Supporting Resources

These go deeper into specific topics if you want more:

Quick Start

# 1. Setup
node server.js

# 2. In another terminal, follow Step 1 exercises
curl http://localhost:3000/tasks \
  -H "Authorization: Bearer secret-user-123"

# 3. After reading all 10 steps, run full demo
bash scripts/full-demo.sh

How Each Step Connects to Real Code

Every concept is implemented in actual code you can inspect:

  • Step 1: server.js route handling
  • Step 2: src/store/TaskStore.js
  • Step 3: src/store/PriorityQueue.js
  • Step 4: src/store/DependencyList.js + resolver in TaskStore
  • Step 5: src/middleware/*.js
  • Step 6: src/utils/logger.js, errorHandler.js
  • Step 7: src/services/MemoryManager.js
  • Step 8: src/services/WorkerPool.js + src/workers/*
  • Step 9: CSV/NDJSON streaming in server.js
  • Step 10: src/services/WebSocketHub.js

All code has learning comments explaining the "why" not just the "how".

Exercises in Each Guide

Every step has hands-on exercises:

  • Add new HTTP endpoint
  • Extend middleware chain
  • Write recursive function
  • Debug memory usage
  • And more!

Try them.

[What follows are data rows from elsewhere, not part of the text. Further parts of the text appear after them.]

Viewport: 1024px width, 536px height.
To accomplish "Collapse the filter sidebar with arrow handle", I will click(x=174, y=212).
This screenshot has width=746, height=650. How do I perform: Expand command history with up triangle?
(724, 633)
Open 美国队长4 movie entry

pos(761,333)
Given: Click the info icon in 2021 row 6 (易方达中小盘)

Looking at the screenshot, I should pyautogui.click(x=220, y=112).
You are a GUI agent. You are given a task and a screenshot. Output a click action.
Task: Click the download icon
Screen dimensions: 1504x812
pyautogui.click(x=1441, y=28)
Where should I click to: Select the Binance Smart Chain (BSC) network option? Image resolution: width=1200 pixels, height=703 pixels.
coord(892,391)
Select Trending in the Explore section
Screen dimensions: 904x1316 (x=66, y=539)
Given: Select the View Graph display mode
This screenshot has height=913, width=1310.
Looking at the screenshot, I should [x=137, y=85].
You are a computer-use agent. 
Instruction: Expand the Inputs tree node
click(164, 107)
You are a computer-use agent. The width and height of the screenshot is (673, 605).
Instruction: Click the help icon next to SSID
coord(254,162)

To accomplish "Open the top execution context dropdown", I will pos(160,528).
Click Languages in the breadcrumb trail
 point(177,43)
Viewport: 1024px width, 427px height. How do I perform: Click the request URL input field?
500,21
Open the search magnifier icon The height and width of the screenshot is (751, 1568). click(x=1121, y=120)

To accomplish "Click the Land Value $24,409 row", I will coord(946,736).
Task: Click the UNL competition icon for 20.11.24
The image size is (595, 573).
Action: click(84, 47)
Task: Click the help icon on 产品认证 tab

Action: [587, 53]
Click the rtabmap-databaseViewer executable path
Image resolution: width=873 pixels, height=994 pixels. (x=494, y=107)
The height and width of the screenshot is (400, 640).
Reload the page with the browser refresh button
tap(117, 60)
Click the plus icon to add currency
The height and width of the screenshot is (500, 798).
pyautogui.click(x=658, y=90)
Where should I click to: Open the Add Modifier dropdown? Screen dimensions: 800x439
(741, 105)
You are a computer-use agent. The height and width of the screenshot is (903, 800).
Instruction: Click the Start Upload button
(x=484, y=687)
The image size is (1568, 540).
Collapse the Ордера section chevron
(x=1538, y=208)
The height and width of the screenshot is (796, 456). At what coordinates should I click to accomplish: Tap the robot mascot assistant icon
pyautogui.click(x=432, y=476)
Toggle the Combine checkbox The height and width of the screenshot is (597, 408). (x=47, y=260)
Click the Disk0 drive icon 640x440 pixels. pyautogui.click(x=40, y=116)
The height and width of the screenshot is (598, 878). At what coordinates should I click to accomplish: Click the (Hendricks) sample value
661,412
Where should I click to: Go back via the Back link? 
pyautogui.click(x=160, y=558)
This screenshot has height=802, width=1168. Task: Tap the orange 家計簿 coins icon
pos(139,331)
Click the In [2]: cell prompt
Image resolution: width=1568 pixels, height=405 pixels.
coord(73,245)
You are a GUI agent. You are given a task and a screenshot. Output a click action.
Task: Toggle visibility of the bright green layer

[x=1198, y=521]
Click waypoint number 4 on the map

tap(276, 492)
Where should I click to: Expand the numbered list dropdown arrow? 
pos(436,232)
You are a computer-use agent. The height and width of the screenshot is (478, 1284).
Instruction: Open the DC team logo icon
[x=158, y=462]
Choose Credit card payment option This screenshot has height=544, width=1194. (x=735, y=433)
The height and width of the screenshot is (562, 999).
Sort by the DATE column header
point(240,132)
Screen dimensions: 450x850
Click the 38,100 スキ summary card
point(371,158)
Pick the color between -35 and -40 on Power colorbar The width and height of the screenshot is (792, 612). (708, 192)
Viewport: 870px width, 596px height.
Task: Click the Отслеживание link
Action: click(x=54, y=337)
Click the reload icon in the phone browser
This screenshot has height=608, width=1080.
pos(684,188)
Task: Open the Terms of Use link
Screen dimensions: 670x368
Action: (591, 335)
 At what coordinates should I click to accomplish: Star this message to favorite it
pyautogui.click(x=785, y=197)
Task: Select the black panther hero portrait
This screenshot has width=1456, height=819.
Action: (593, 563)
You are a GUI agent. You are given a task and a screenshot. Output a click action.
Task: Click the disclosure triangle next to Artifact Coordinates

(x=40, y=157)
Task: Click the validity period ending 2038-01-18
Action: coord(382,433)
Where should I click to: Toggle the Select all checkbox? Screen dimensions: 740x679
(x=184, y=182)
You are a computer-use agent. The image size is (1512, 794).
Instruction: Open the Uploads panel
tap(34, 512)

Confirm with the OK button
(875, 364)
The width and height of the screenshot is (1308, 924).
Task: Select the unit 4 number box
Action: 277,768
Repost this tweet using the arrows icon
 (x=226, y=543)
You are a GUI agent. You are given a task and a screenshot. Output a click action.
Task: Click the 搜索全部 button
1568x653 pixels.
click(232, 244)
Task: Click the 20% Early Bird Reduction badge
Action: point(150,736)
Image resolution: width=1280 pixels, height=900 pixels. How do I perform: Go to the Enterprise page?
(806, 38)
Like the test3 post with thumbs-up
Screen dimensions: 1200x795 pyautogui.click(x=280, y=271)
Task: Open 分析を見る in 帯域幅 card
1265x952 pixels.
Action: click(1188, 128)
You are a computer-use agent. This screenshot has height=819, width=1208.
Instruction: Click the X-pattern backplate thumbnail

Get stuck. Debug. Learn way deeper.

Real-World Relevance

This isn't theoretical. Companies building production systems use every concept here:

  • Airbnb: Handles millions of requests with similar architectures
  • Stripe: Uses worker pools for payment processing
  • Netflix: Streams video using the patterns you'll learn
  • Discord: Uses WebSockets for real-time chat
  • Any backend team: Uses middleware, error handling, and logging

Tips for Success

Do:

  • Read the guide first
  • Look at the actual code second
  • Run the commands and see output
  • Modify code and observe changes
  • Experiment and break things

Don't:

  • Skip the guides and jump to code
  • Copy-paste without understanding
  • Try all 10 steps in one sitting (take breaks!)
  • Worry if some parts seem hard—they should!

Getting Stuck?

If a concept doesn't click:

  1. Reread the guide more slowly
  2. Look at the working code in src/
  3. Run the demo to see it working
  4. Modify something small and see what changes
  5. Add console.log() statements to trace execution
  6. Take a break—sometimes understanding needs time

This is normal. Understanding takes time.

After You Finish

You'll understand:

  • How HTTP servers work (no framework magic)
  • Why data structure choice matters (Big O)
  • How to debug production systems
  • When to use threads vs async
  • How real-time systems work
  • Memory and performance issues

You won't be an expert yet, but you'll be dangerous—able to understand, build, and debug anything.

Next steps:

  • Read a framework's source code (Express, Fastify, etc.)
  • Build your own project using these patterns
  • Learn SQL and databases
  • Learn load balancing and deployment

Questions?

  • Reread the guide for that concept
  • Look at the actual code in src/
  • Run some of the demo scripts to see live behavior
  • Add debugging with console.log()

Each guide is complete and self-contained. You've got this!